BPRS Harapkan Insentif Pembiayaan Sektor Produktif

Rep: Qommarria Rostanti/ Red: Nidia Zuraya
BPRS, ilustrasi
BPRS, ilustrasi

REPUBLIKA.CO.ID, JAKARTA -- Bank Indonesia (BI) mengimbau sudah saatnya Bank Pembiayaan Rakyat Syariah (BPRS) fokus pada pembiayaan produktif. Pasalnya sektor produktif mampu menggerakkan sektor lain, seperti pasar akan makin bergairah dan penyerapan tenaga kerja juga meningkat. Selain itu, prinsip-prinsip perbankan syariah seperti Mudharabah, Murabahah,  Ijarah, Rahn dan lainnya merupakan bentuk kegiatan muamalah dalam memenuhi kebutuhan hidup manusia.

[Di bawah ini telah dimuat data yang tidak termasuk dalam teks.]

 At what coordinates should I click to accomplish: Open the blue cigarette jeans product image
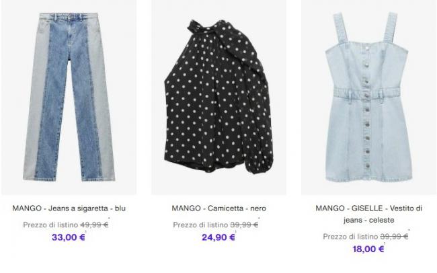point(69,97)
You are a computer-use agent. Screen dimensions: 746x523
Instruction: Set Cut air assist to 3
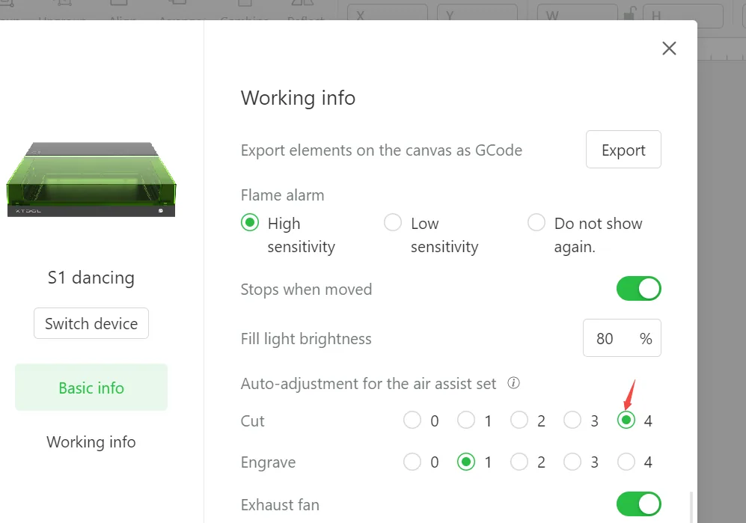click(572, 420)
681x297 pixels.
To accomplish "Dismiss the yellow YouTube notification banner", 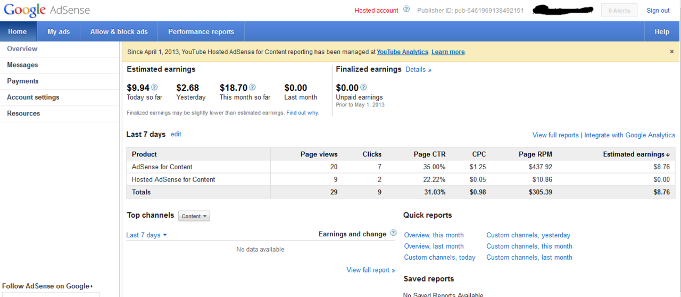I will click(671, 52).
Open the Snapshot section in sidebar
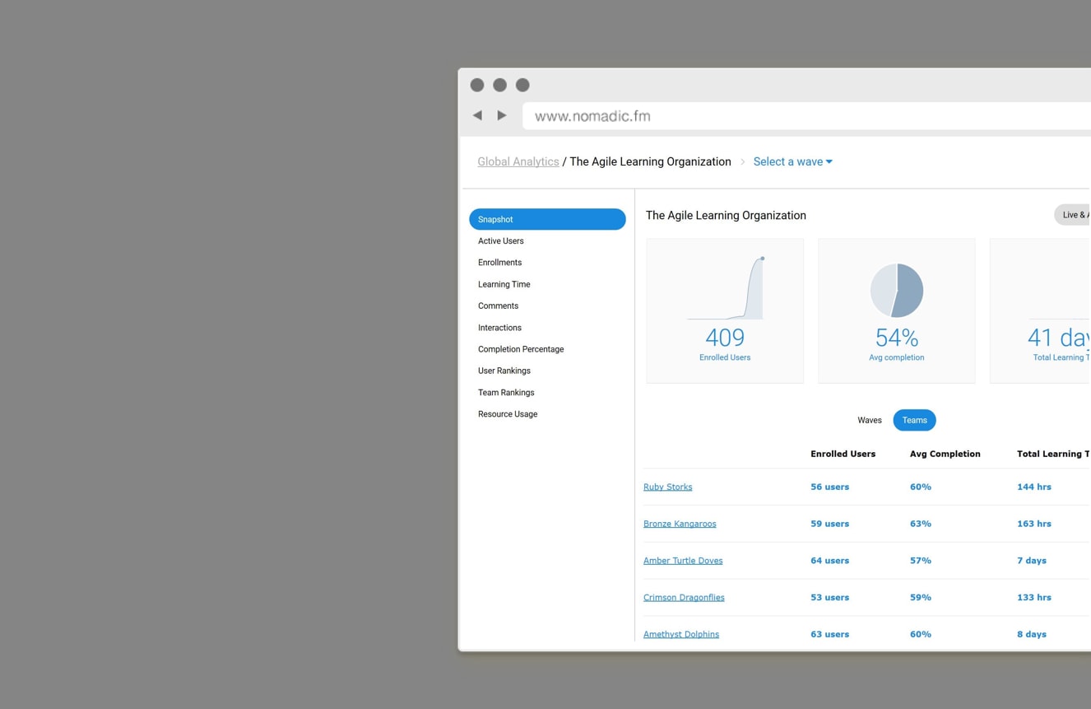 [x=547, y=220]
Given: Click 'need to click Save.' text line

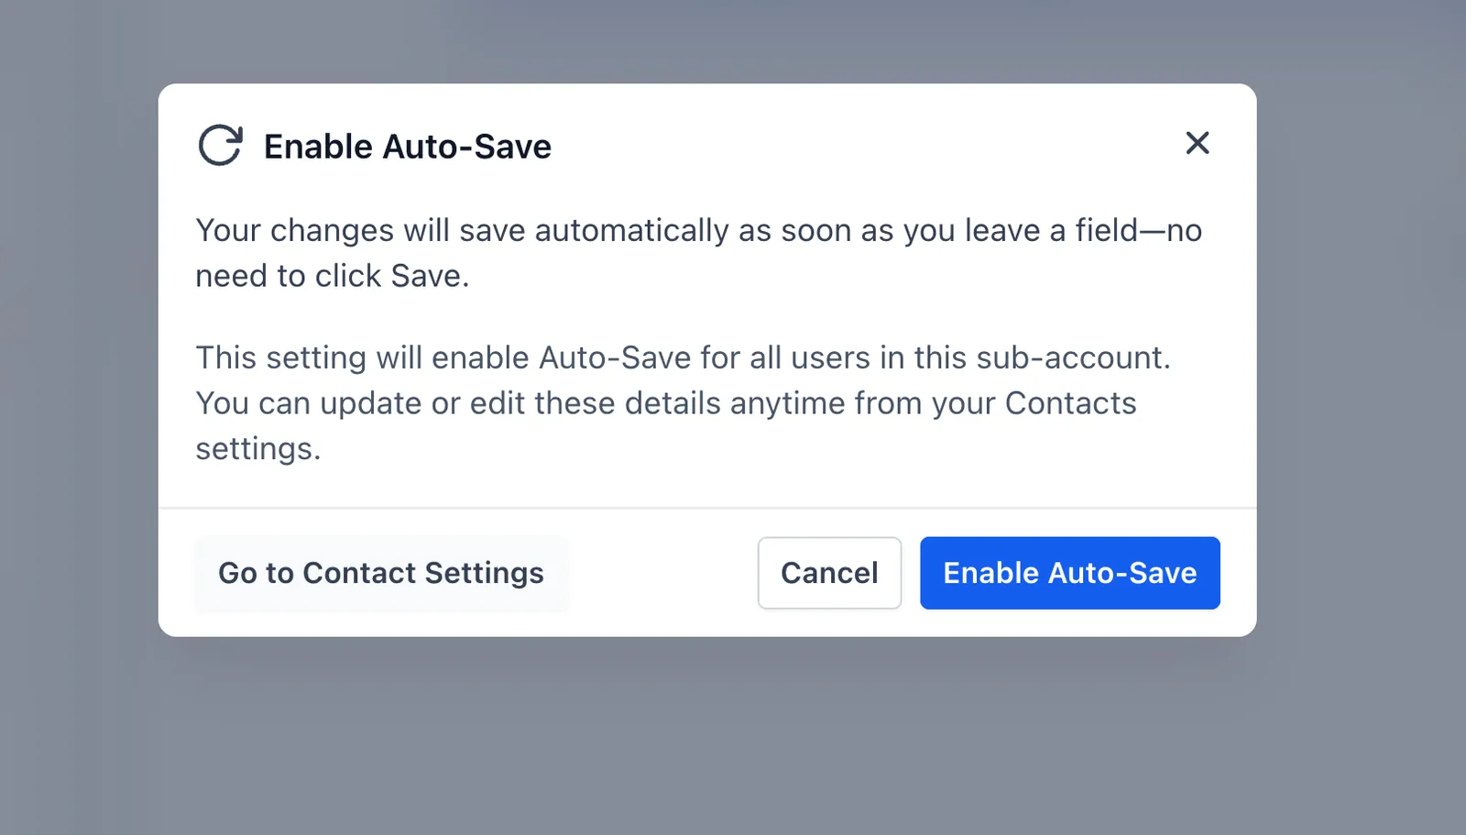Looking at the screenshot, I should point(333,276).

Menanggapi hal itu Direktur Utama BPRS Rif'atul Ummah, Betty Royani mengatakan hingga Desember 2012, 70 persen dari portofolio pembiayaan disalurkan pada pembiayaan Usaha Mikro, Kecil dan Menengah (UMKM). Sementara 30 persennya disalurkan ke pembiayaan konsumtif.

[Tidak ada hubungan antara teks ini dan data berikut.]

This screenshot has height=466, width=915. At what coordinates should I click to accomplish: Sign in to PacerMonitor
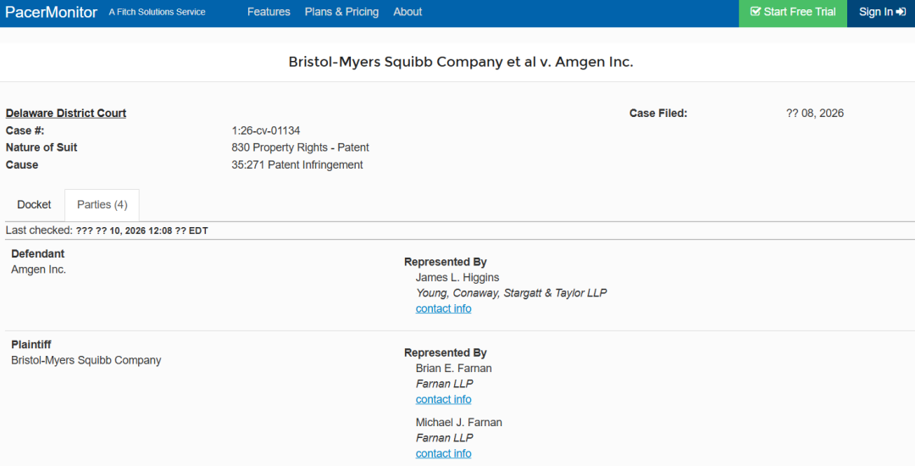(880, 13)
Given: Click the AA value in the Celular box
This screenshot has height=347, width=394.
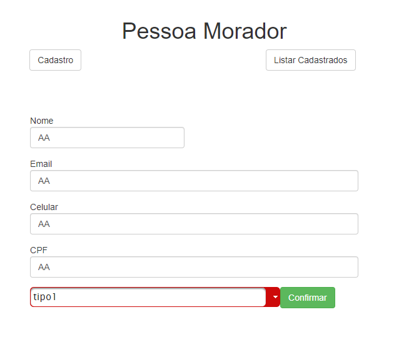Looking at the screenshot, I should 44,224.
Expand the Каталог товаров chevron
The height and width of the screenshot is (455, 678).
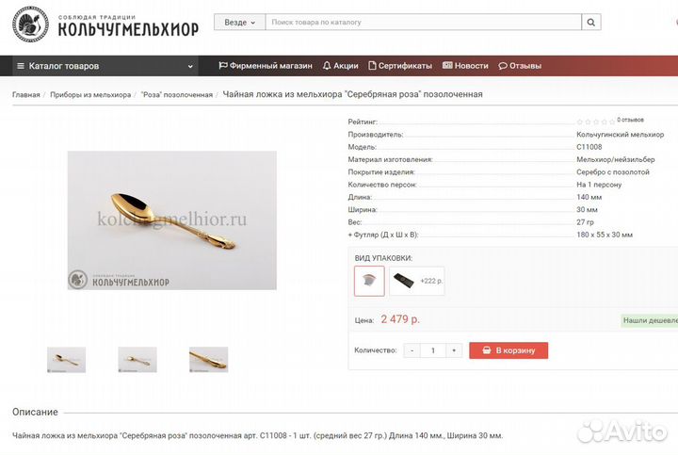pos(190,66)
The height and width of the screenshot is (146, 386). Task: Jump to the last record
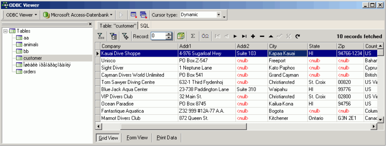click(244, 36)
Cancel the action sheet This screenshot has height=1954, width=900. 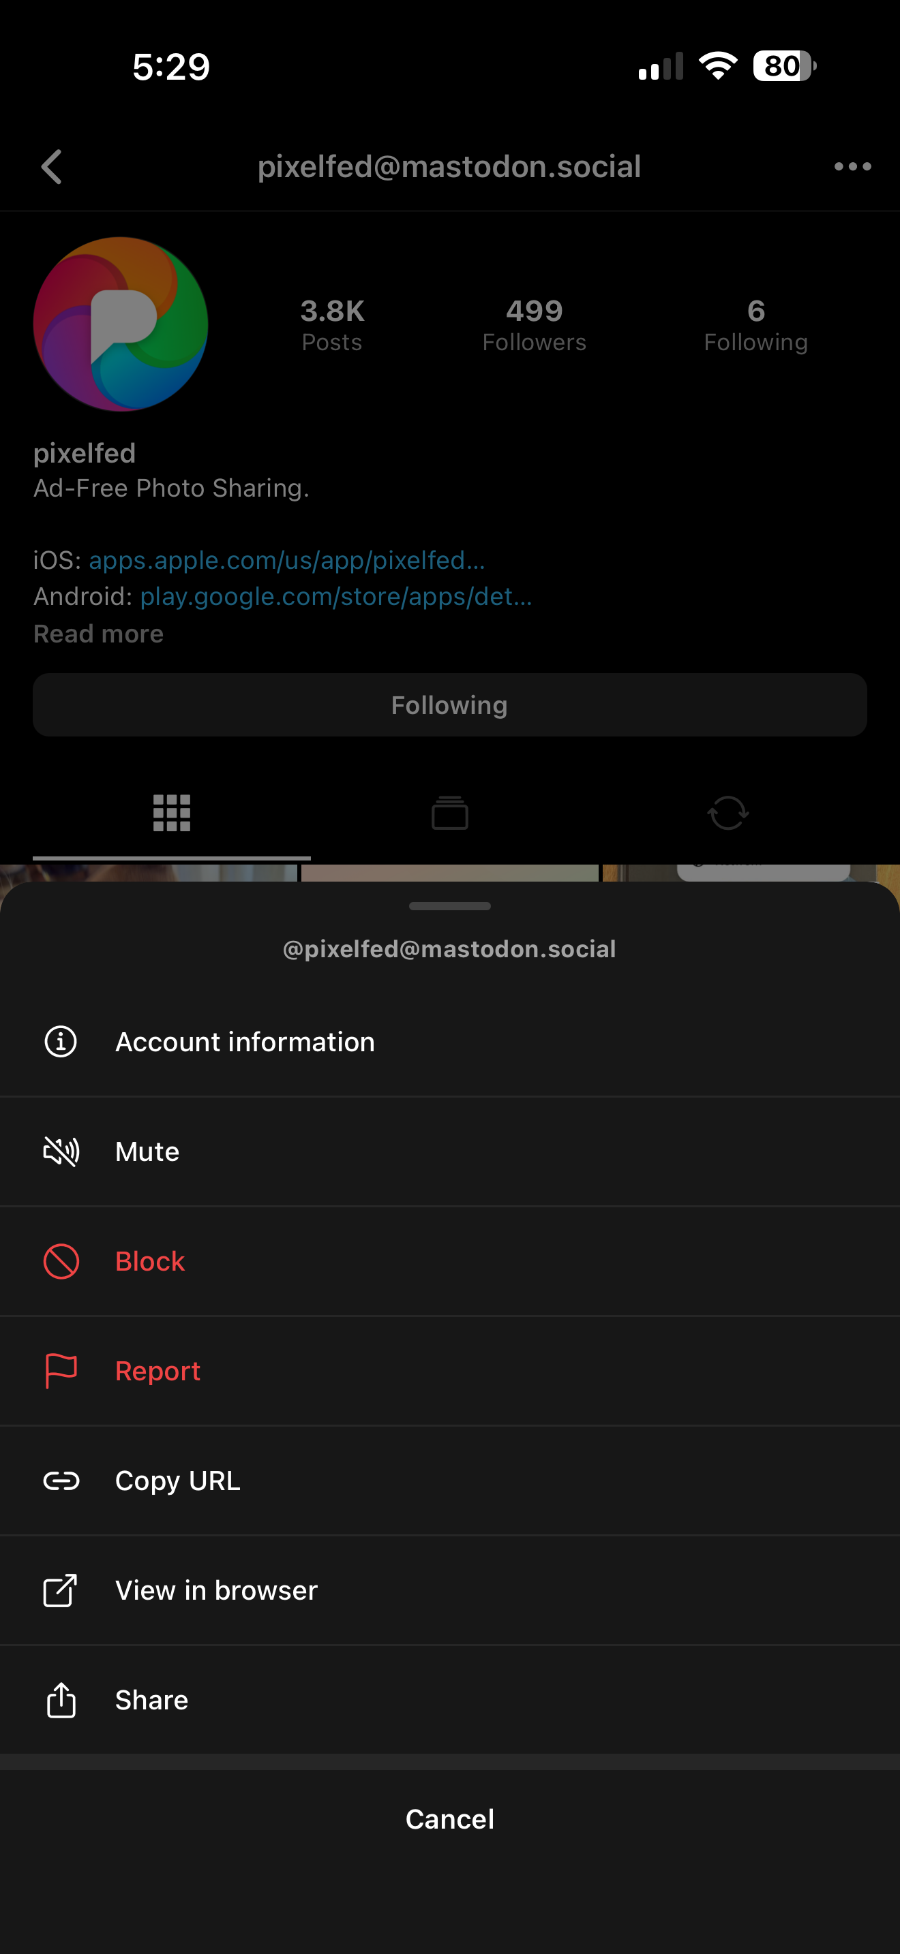(x=450, y=1819)
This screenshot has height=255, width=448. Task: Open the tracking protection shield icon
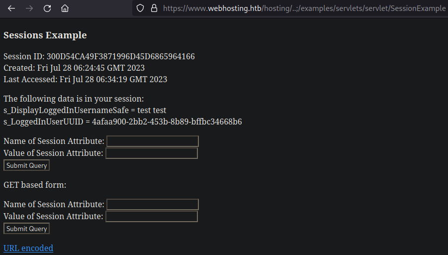pos(140,8)
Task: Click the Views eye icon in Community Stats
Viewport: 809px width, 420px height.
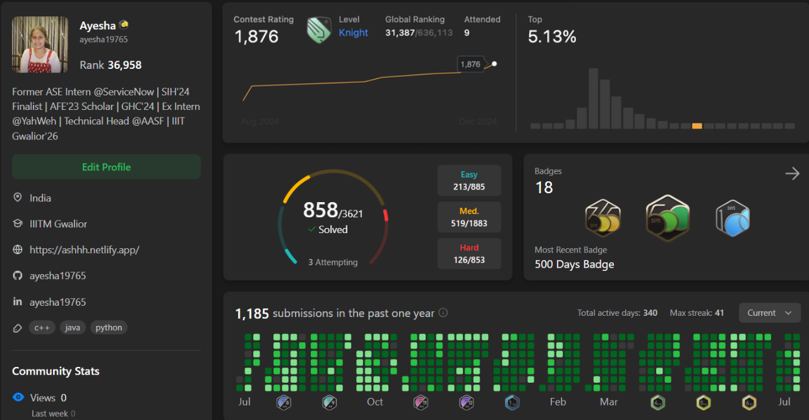Action: (18, 397)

Dari sisi optimalisasi pembiayaan, pembiayaan produktif lebih menghasilkan lebih banyak pendapatan dibanding sektor konsumtif. "Keberlanjutan hubungan kerjasama yang cenderung lama, membuat mitra biasanya menambah plafon untuk pengembangan usaha," ucap Betty saat dihubungi ROL, Jumat (12/4).

BPRS Rif'atul Ummah terus menjalin silaturahim dengan nasabah loyal demi panjangnya umur hubungan kerja sama. Harga yang kompetitif dan kualitas pelayanan akan terus ditingkatkan menjadi lebih baik lagi.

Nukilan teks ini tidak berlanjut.